America can’t accept prison without proof

I refer you to “Beverly Hills Cop.”

Specifically, the scene in which the police lieutenant demands to know why the scruffy detective from Detroit has been harassing an upstanding local businessman. Our hero explains that the businessman is actually a smuggler, murderer and all-around bad person. The only thing is, the detective can’t prove it yet.

Pause a beat. Then the lieutenant says, “Forget what you can prove. Talk to me.”

It’s a small moment, but it captures something of our ambivalence toward the machinery of justice. Meaning the sense one sometimes gets that with its emphasis on the rights of the accused and its maddening insistence on legal standards of proof, the system is ill-equipped to comprehend the harsh realities of the world. And far too prone to letting the guilty get away.

So it is tempting to say, Forget proof. We know what happened. Let’s nail the sucker.

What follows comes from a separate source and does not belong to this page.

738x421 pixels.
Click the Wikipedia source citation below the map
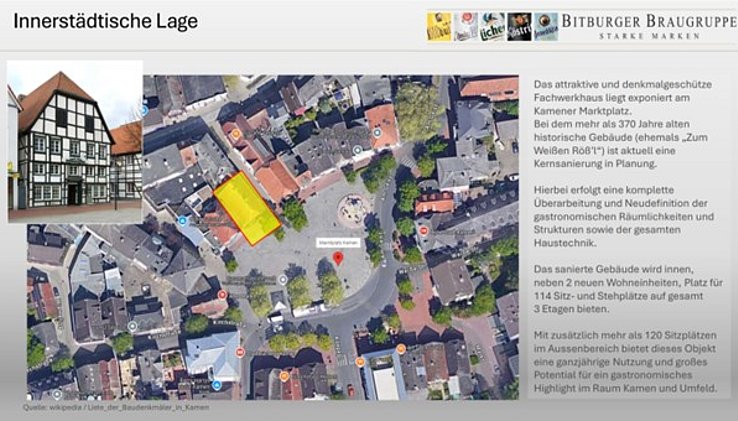[x=116, y=408]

Which brings us to Guantanamo Bay, Cuba. And to ominous news that the Bush administration is pondering a change for suspected terrorists held at the U.S. military base there. The Washington Post reported Sunday that plans are afoot to make the imprisonment of those men permanent.

Think about that. Men never proved to have planned or participated in any terrorist action. Jailed for life. By the United States of America.

That’s chilling.

In all fairness, I understand the administration’s dilemma. The War on Terror is unlike traditional conflicts in that it is a struggle not with another nation but with an ideology. That means there’ll never be a moment when a surrender is signed and prisoners are repatriated.

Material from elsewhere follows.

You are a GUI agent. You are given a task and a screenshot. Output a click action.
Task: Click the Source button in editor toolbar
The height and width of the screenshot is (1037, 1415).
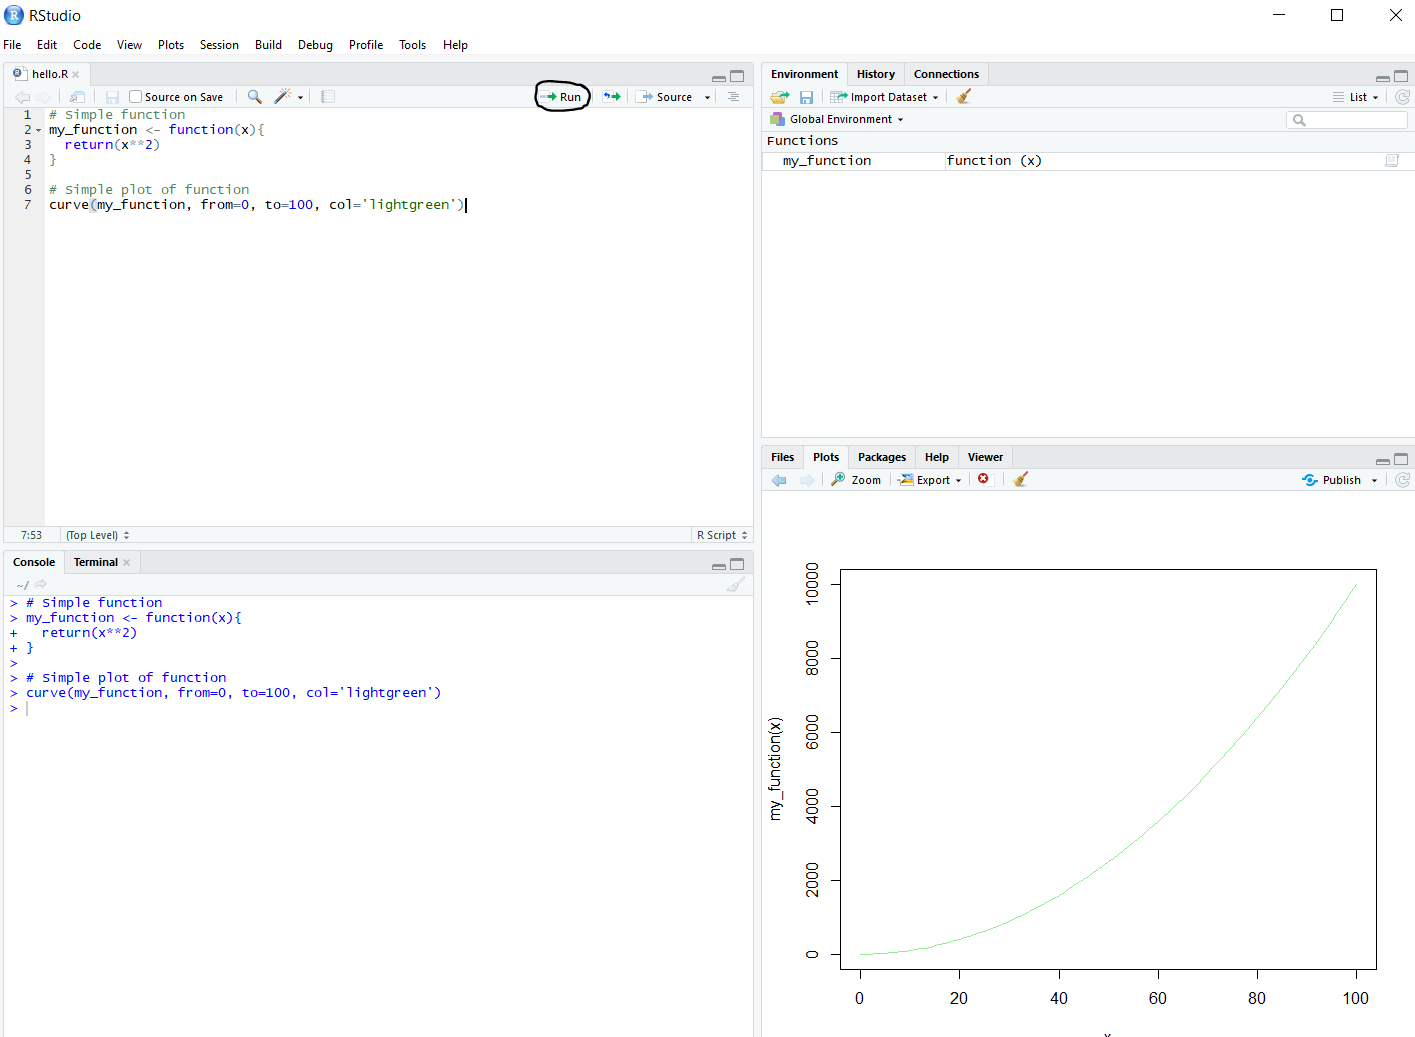coord(668,96)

And while I’m being fair, let me grant that the White House is privy to classified information about these people that you and I are not. Maybe they are terrorists, as advertised.

Point being, I understand why it’s tempting to look the other way and let the administration do as it insists it must.

But that doesn’t make it moral. Especially given that this White House has a history of getting it wrong. Yes, I’m talking about the alleged weapons of mass destruction that were never found. But I’m also talking about persistent reports that many of those detained — and, too frequently, abused — by U.S. personnel should never have been imprisoned in the first place. Indeed, a 2004 report from the International Red Cross quoted military intelligence officers as saying that anywhere from 70 percent to 90 percent of those taken into custody in Iraq were innocent of any offense.

Those are not numbers that inspire great confidence.

So you can see why I am hesitant about giving the White House license to do as it wishes with the prisoners in Cuba. Not that it would feel it needed my approval. Or anybody’s.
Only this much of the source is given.